Henry Morgan Pirates still uninvestable after another 100% gain
A few months ago, I had cause to look at the Pirates again. This time they were launching a new LIC on the Australian Stock Exchange (ASX), Benjamin Hornigold Ltd (BHD.ASX), I had turned my nose up at Henry Morgan Ltd (HML.ASX) that listed in early 2016, then watched the share price rocket from $1 per share plus a free option to $1.64 with the options now trading at 54c and the payment of a 20c dividend. It subsequently hit a closing high of $2.09 plus $1.10 option price (albeit on low volumes).
Those unfamiliar with the Pirates should read Part 1, but in short, a group of companies have been launched over the last couple of years, each named after a Pirate, promising outsized returns with a “99%pa” track record. Indeed, HML had increased its Net Tangible Assets (NTA) by over 100% since listing a year prior, so I was curious as to whether we had missed an opportunity for our clients.
I am naturally suspicious of Investment managers who claim to have produced such a high return and I am particularly suspicious of an Investment manager who claims this without any formal background or experience in managing money. I am also suspicious of a fund named after a pirate. It’s an Investment manager’s job to convince me to use them as I don’t suffer apprehension from money burning a hole in my pocket. I review Investment managers every day, there are hundreds of them. It is my job to understand the relative risks versus returns and investment bias of each manager and form a view on how good they are and whether they can contribute to the goals which we have devised for a client portfolio.

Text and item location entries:
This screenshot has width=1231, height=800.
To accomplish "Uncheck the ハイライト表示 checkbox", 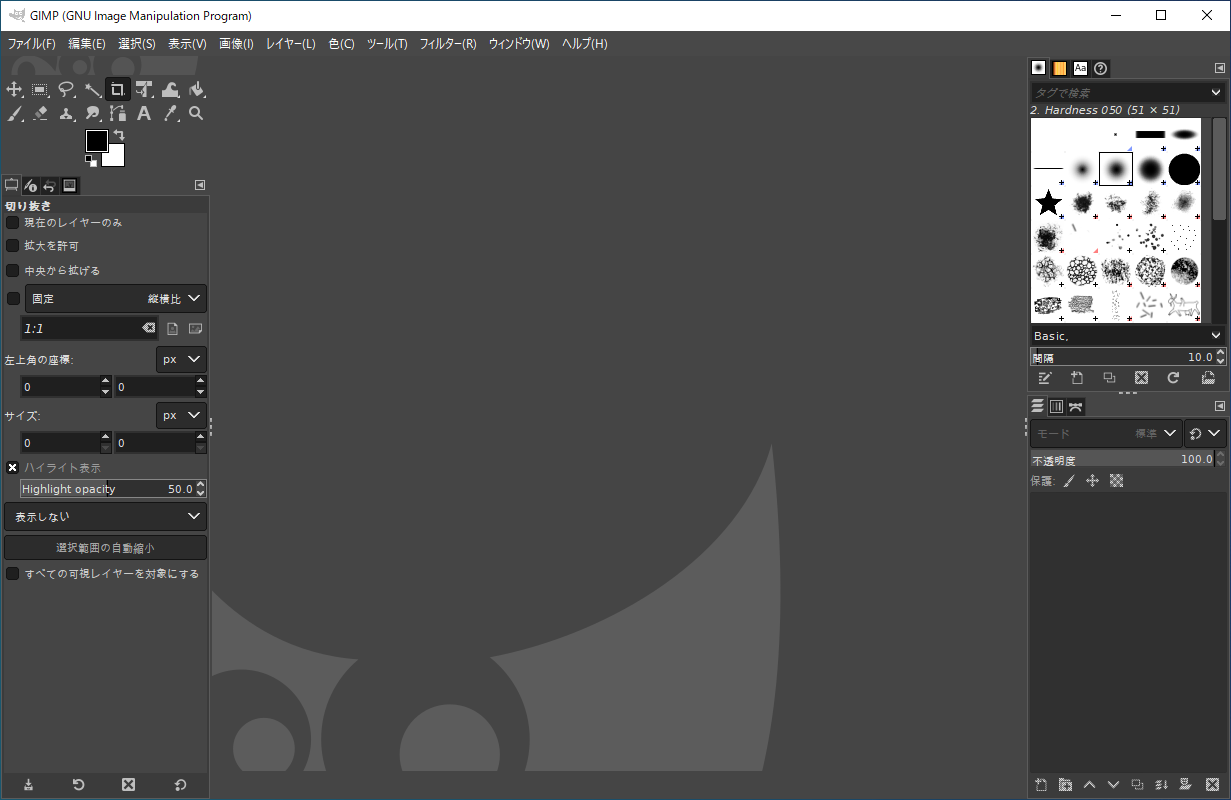I will click(13, 467).
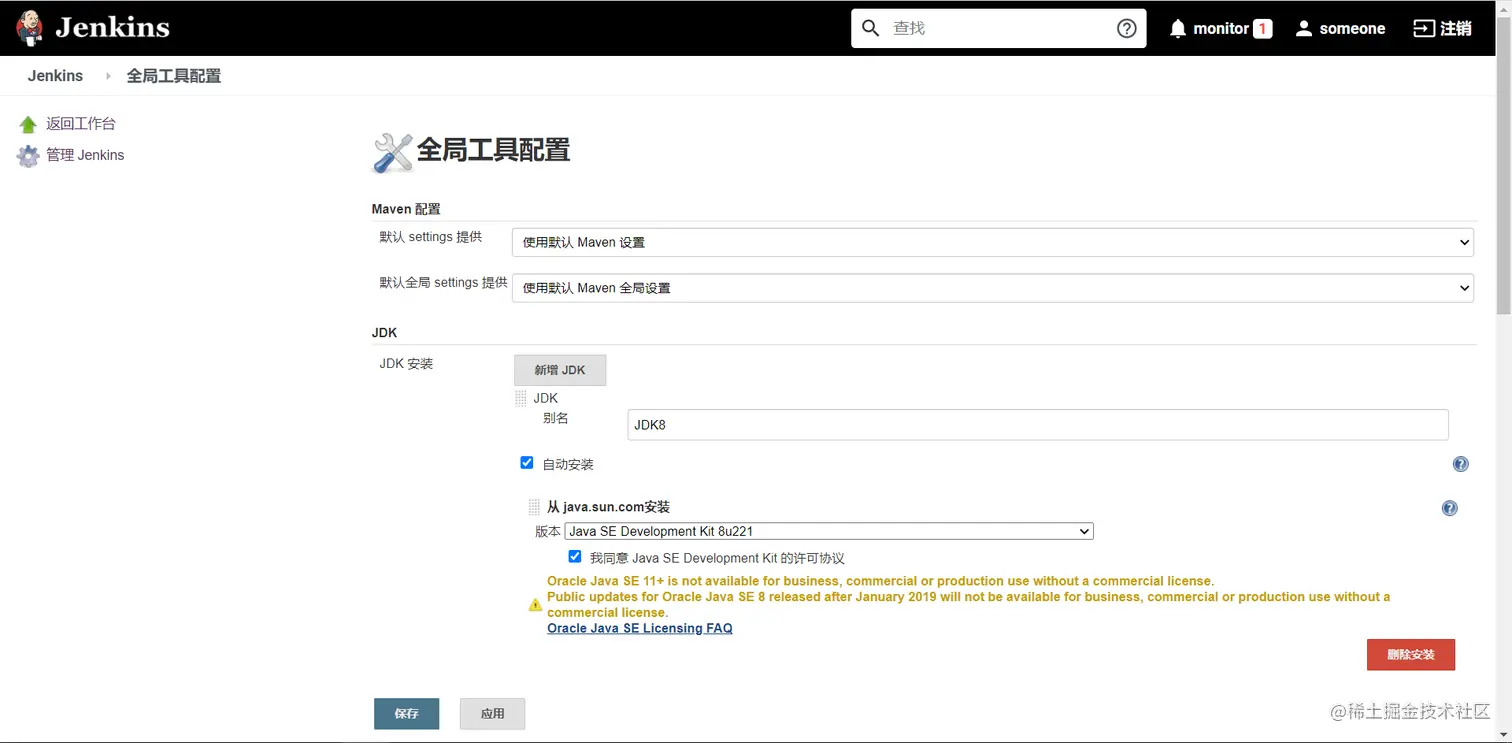
Task: Open the 默认 settings 提供 dropdown
Action: click(992, 242)
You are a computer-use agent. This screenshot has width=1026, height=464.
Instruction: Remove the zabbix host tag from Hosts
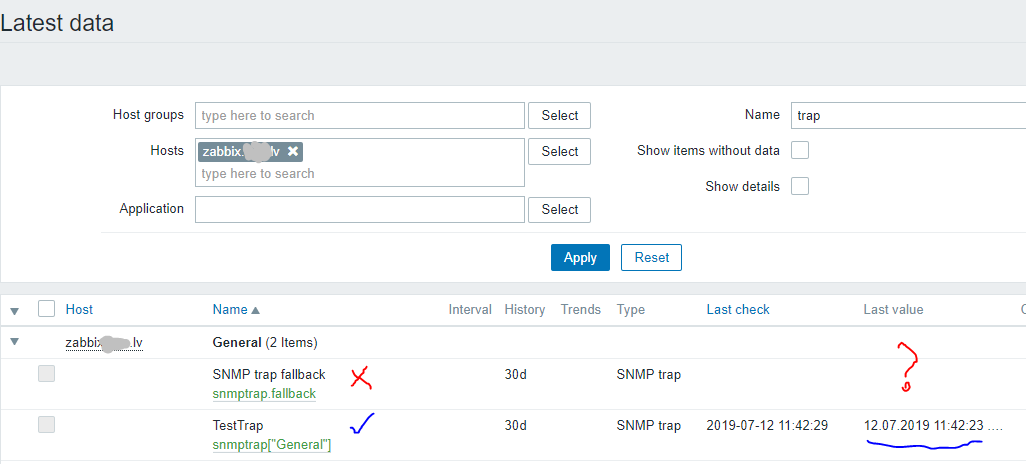click(293, 151)

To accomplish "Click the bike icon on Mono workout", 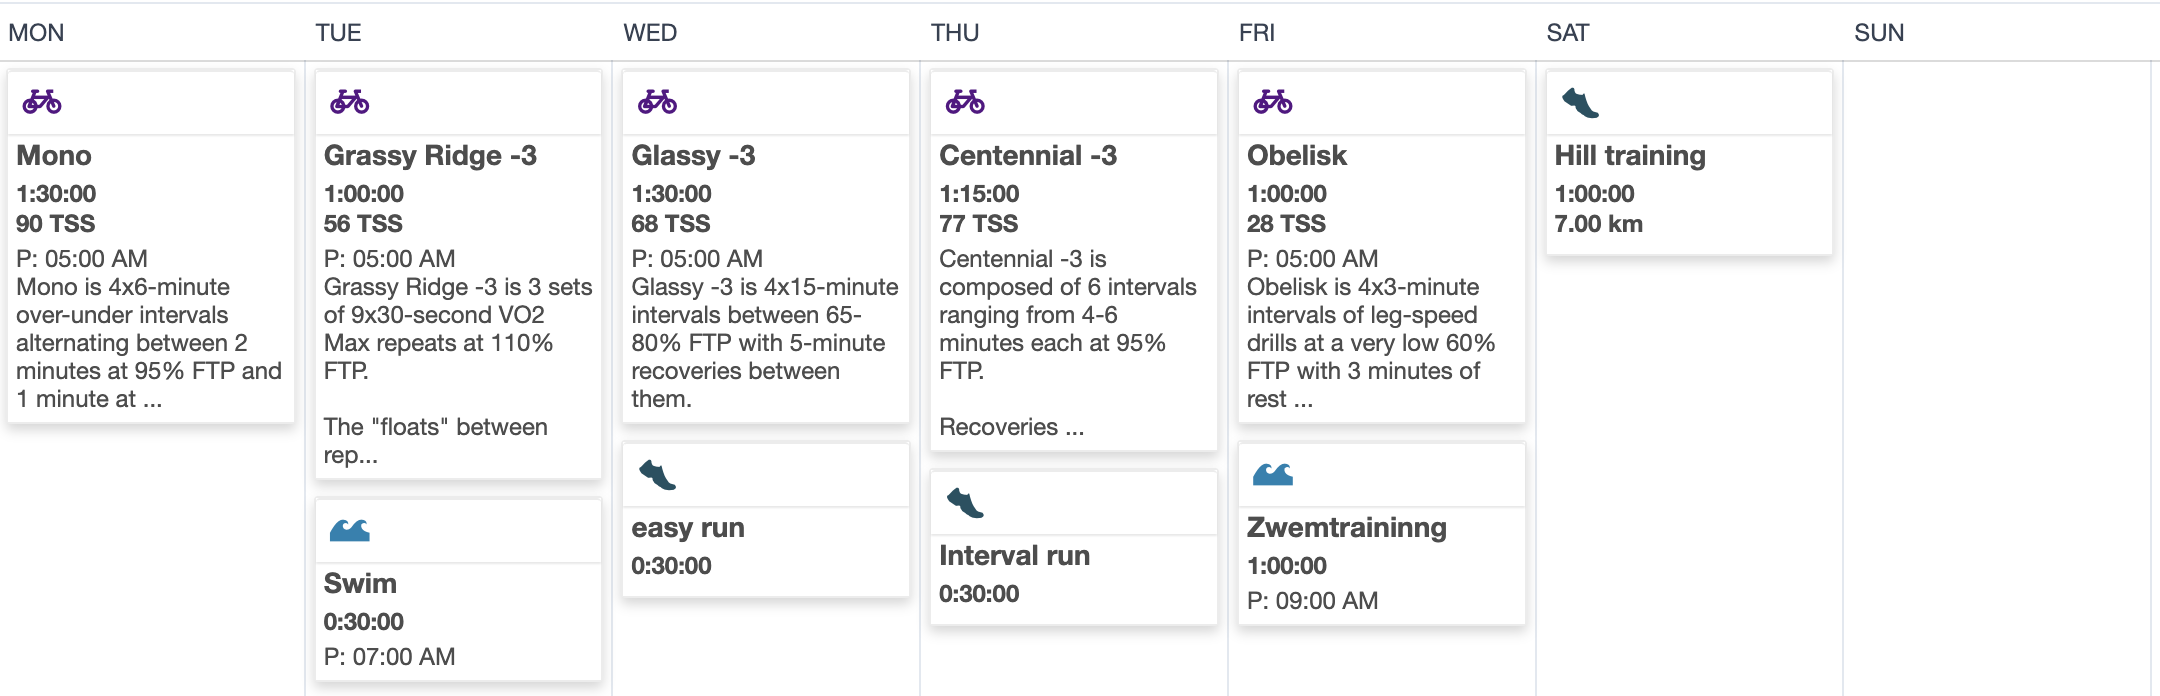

* **GIVEN PROBLEM A**
Repeat the passage of the Pirates article from "Those unfamiliar with" up to and including "for our clients.".
* **GIVEN PROBLEM B**
Continue the article on the Pirates investment funds from the point where it stops.

* **WRITTEN RESPONSE A**
Those unfamiliar with the Pirates should read Part 1, but in short, a group of companies have been launched over the last couple of years, each named after a Pirate, promising outsized returns with a “99%pa” track record. Indeed, HML had increased its Net Tangible Assets (NTA) by over 100% since listing a year prior, so I was curious as to whether we had missed an opportunity for our clients.

* **WRITTEN RESPONSE B**
Following are the reasons I opted to avoid the Pirates;
What’s in a name?
“Pirates are very mobile and very flexible in decision-making,” Stuart McAuliffe, Managing Director is quoted as saying, “And the whole focus is on profit.”
Yet the term ‘pirate’ is someone that commits piracy, an act of robbery or criminal violence by ship or boat-borne attackers, and raises as many questions in the choice of name as the source of the investment returns.
To be fair, they had lost me on the name alone. Would you invest in a company if it were named after famous Ponzi Schemes, Charles Ponzi, Bernie Madoff or Yilishen Tianxi? We wouldn’t think so. Visions of an investment gone bad and having to sit in front of the Australian Securities and Investment Commission (ASIC) to explain why I had recommended something named after a pirate shivers me timbers.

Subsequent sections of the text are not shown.